Kulturzentrum Marschall 66 in Marl

Kai Ingmar Link,

Energetische Innendämmung mit Foamglas T3+ im Mauerwerksbau

Mit dem Projekt Marschall 66 in Marl erhält ein ehemaliges Schulgebäude aus der Nachkriegsmoderne neues Leben. Unter dem Leitgedanken „Dritter Ort“ entsteht ein multifunktionales Zentrum für Bildung, Kultur und Begegnung.
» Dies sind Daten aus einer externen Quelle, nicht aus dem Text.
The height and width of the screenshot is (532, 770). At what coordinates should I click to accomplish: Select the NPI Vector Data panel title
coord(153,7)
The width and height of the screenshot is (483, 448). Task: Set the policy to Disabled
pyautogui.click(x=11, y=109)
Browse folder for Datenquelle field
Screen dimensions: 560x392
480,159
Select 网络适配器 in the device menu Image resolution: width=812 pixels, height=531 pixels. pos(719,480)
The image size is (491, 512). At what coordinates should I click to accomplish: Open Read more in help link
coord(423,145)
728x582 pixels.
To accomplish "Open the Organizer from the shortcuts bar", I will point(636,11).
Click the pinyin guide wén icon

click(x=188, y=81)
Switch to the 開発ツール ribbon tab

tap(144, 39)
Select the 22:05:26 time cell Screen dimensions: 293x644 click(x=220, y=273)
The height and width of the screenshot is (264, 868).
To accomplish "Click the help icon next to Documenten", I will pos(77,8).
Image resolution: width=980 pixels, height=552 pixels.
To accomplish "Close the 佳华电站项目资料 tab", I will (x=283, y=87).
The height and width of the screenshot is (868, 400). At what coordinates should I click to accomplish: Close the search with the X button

Marschall 66 wird künftig als „Dritter Ort“ vielfältige kulturelle und bildungspolitische Angebote vereinen. © Feja + Kemper Architekten

Das seit 2002 leerstehende Gebäude wird energetisch instand gesetzt – dabei kam die Innendämmung mit Foamglas T3+ zum Einsatz. Die Wahl fiel auf den diffusionsdichten, nichtbrennbaren Dämmstoff, da die Außenfassade aus Gründen des Denkmalschutzes unangetastet bleiben musste. So vereinen sich Baustoffe, Denkmalschutz und Energieeffizienz in einem nachhaltigen Sanierungskonzept.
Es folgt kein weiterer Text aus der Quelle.